Les prix du pétrole sont descendus très vite, mais aussi très bas, ces derniers jours. Du moins par rapport au scénario tout à fait inverse qui s’était produit sur le marché tout juste en début du mois dernier, avec une montée qui avait fait gagner au baril plusieurs dollars sur fond d’une série de records ayant hissé les cours à leur plus haut niveau depuis fin 2014.

En fait, bien plus que les 20% de taux de dépréciation qui ont frappé la valeur de l’or noir ce dernier mois, c’est la vitesse dans le temps avec laquelle cette dépréciation s’est manifestée que la situation est devenue inquiétante pour les pays exportateurs de pétrole.
Les douloureux souvenirs du crash pétrolier ayant entamé son parcours, en 2014, pour mener le brut à la très basse altitude des 30 dollars, en 2016, sont toujours vivaces, et tout signe de déprime du marché est une raison supplémentaire d’inquiétude. Notamment chez l’Organisation des pays exportateurs de pétrole (Opep) et ses partenaires, qui se sont unis depuis pratiquement deux années autour d’un accord de réduction de la production pour équilibrer l’offre et stabiliser les prix.
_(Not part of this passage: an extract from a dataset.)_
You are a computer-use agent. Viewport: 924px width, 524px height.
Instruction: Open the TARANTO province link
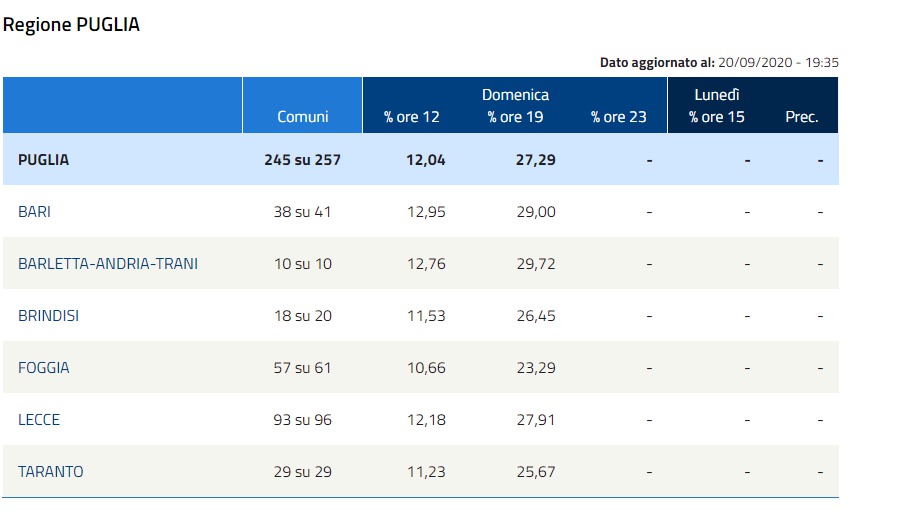click(51, 472)
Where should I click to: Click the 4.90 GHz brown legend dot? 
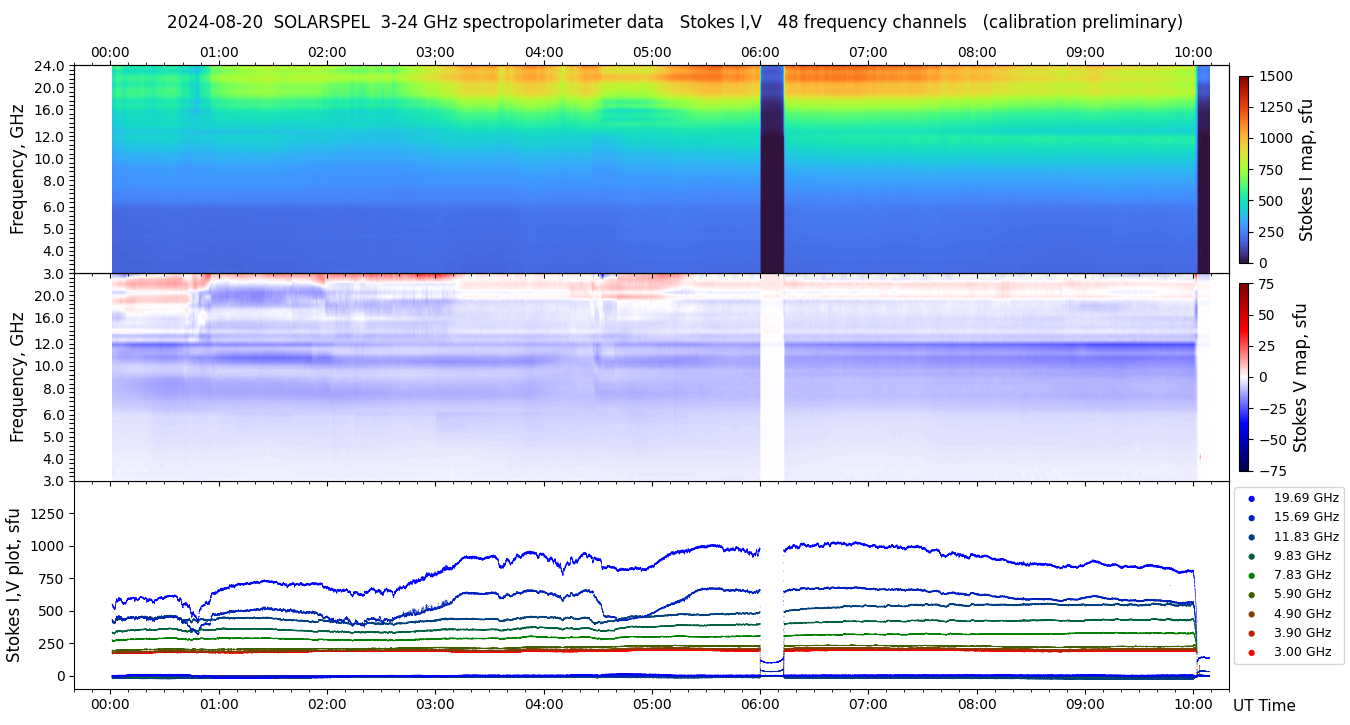click(1251, 614)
Lequel accord a été soutenu par des facteurs géostratégiques ou techniques ayant participé, eux aussi, à faire remonter les prix à des niveaux qui ne figuraient même pas dans les prévisions, à commencer par celles de l’Opep et ses partenaires.
Ces derniers n’avaient pas non plus prévu que les sanctions américaines allaient avoir l’impact qu’elles ont eu depuis leur entrée en vigueur, le 4 du mois courant, d’autant que l’ensemble des analyses auguraient d’un baril qui atteindrait jusqu’à 90 dollars avant la fin 2018.
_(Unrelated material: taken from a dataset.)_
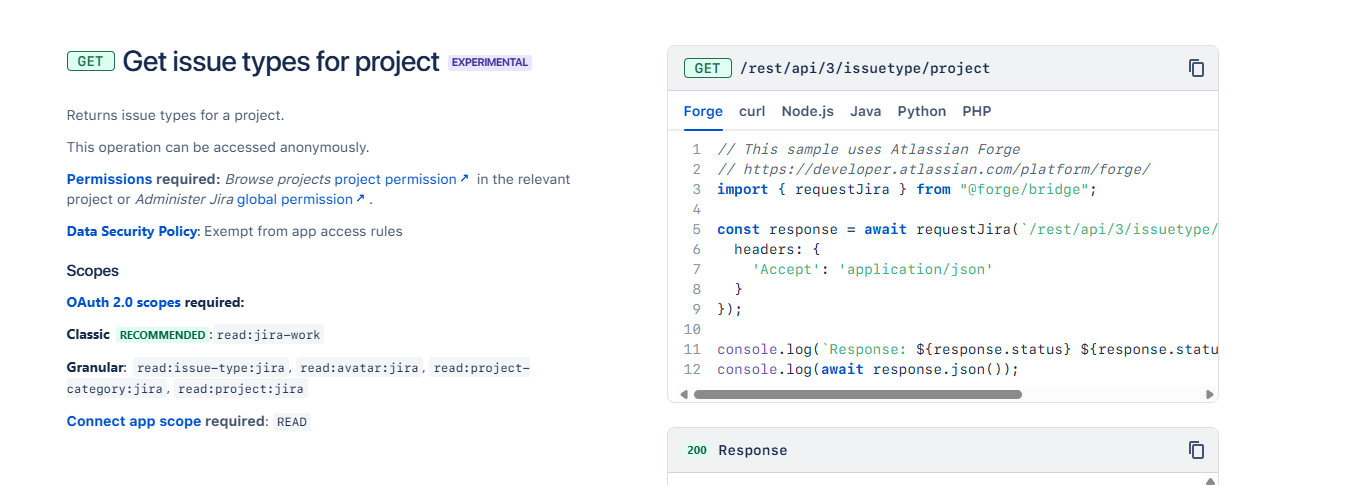Image resolution: width=1352 pixels, height=485 pixels.
Task: Click the code scrollbar right arrow
Action: coord(1210,394)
Mais le marché pétrolier reste trop volatil pour donner totale raison aux analyses et autres augures. Il a suffi que Washington daigne autoriser certains pays à continuer d’importer le pétrole iranien et que l’offre américaine devienne généreuse en réserves pour que le marché pétrolier se retrouve dans une dynamique de fort recul.